Scolarisée à Strasbourg, Denise Mengus se souvient des bombardements et des dangers auxquels les élèves s’exposaient en répondant de façon irréfléchie aux questions de leurs professeurs.
« Lorsqu’éclata la guerre, à la fin de l’été 1939, j’avais 14 ans, et j’étais immergée dans le monde du sport, de l’athlétisme en particulier. Je venais de gagner la « triple épreuve » et rêvais… des prochains Jeux Olympiques!!!
Avec l’évacuation des Strasbourgeois, je restais éloignée des stades durant un an. Puis, je me suis retrouvée émerveillée par ce que les « envahisseurs » d’Outre-Rhin nous offraient au niveau sportif: toutes les disciplines dans le cadre scolaire, des facilités à les pratiquer dans des clubs (ASS-ASPTT).
A 15/16 ans, on ne se sentait pas concernés du tout par les questions politiques qui préoccupaient sérieusement les adultes. La camaraderie se développait autour des stades, des sorties dans les Vosges, les baignades au Bain Weiss, Baggersee, Bad Mathis, etc.
Que l’on nous obligeait à porter souvent l’uniforme, nous incitait à braver l’interdiction de la langue française. Tout cela me laisse un souvenir d’insouciance, que les adultes traitaient d’inconscience: „Wie ein Blitz aus heiterem Himmel“. Ce château de cartes s’effondra lors de l’introduction du Reichsarbeitsdienst (RAD), tant pour les filles que pour les garçons.
Ensuite, lorsque nos copains ont dû revêtir l’uniforme de la Wehrmacht, nous avons vite compris ce que signifiait le mot « guerre » et comme un régime totalitaire débouche dans l’horreur: la mort ou la déportation pour les récalcitrants.
„Volksdeutsche Elsässer“
Me destinant à l’enseignement de l’EPS, j’ai réussi à échapper aux contraintes des différents „Kriegshilfsdienst“ (Service auxiliaire de guerre). J’ai été une « privilégiée ».
Avec la mobilisation de mes copines et leur transfert en Allemagne, nos parcours se sont séparés. Les liaisons avec les copains engagés sur le front de l’Est étaient rompues. A la Libération, peu de couples d’amoureux avaient survécu à cette période tragique.

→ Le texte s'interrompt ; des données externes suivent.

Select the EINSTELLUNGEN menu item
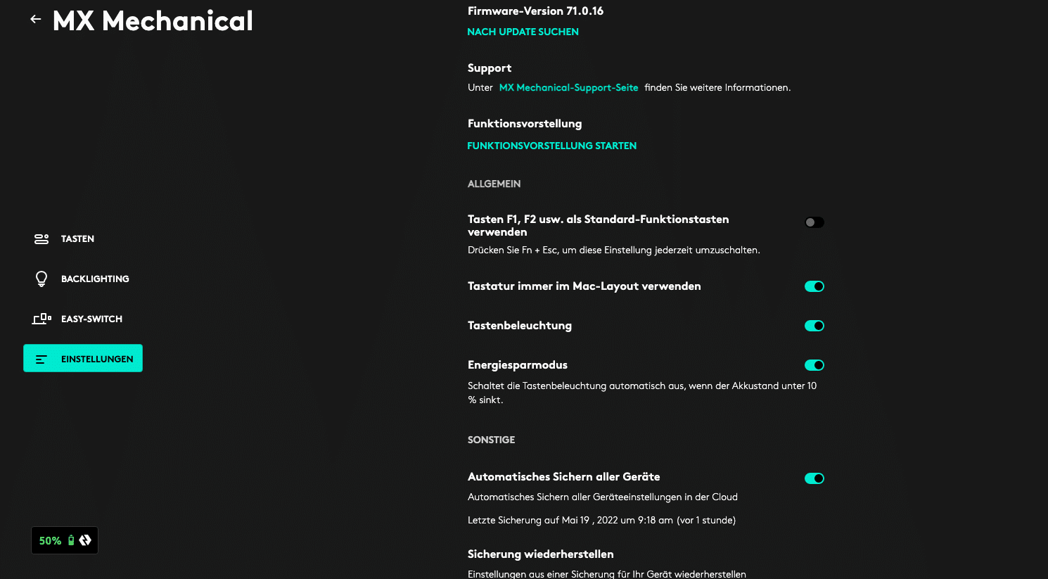 pos(97,359)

De nouveaux groupes d’amis se forgèrent car on ne portait pas le deuil des disparus, on gardait espoir. Les tristes anecdotes s’oublient, telle la disparition d’une copine de classe, lors d’un des bombardements de la ville, qui a même donné lieu à une méprise typique du régime: le lendemain, lors du pointage des présentes en classe, le prof m’engueule d’un sec „Wo ist Anna?“ (« Où est Anna? ») et je réponds un peu naïvement „Sie ist tot“ (« Elle est morte »). Et me voilà accusée d’outrance à un dignitaire du parti. Aujourd’hui, on ne peut plus s’imaginer jusqu’où pouvait conduire une réponse candide.
Plus grave fut la question pernicieuse d’un prof alsacien particulièrement zélé dans l’enseignement politique : „Was sind wir ? “ (« Que sommes-nous ? »). Une élève croit bien faire en répondant „Deutsche “ (« Allemands »). Un tonitruant „Nein !“ du prof laisse la salle perplexe. La réponse „Elsässer“ est également rejetée par le prof. Pour ma part, j’avais eu connaissance d’un cas de mariage entre une Alsacienne et un Allemand du Nord. Je lève le doigt… „Ja, sag es ihnen !“ (« Oui, dis-leur! »). Toute décontractée, j’annonce „Franzosen !“. Sur ce, on entendait une mouche voler, le temps de me conduire chez le directeur de l’établissement pour engager les poursuites! Ce n’était pas facile de leur prouver que je ne répétais que l’avis d’un fonctionnaire d’Etat Civil du IIIe Reich qui faisait des difficultés à cet Allemand du Nord qui s’imaginait pouvoir épouser une « Française de naissance ».
La bonne réponse au prof devait bien sûr être: „Volksdeutsche Elsässer“. Est-il nécessaire de préciser que toute contestation était passible d’un séjour au camp de Schirmeck? ».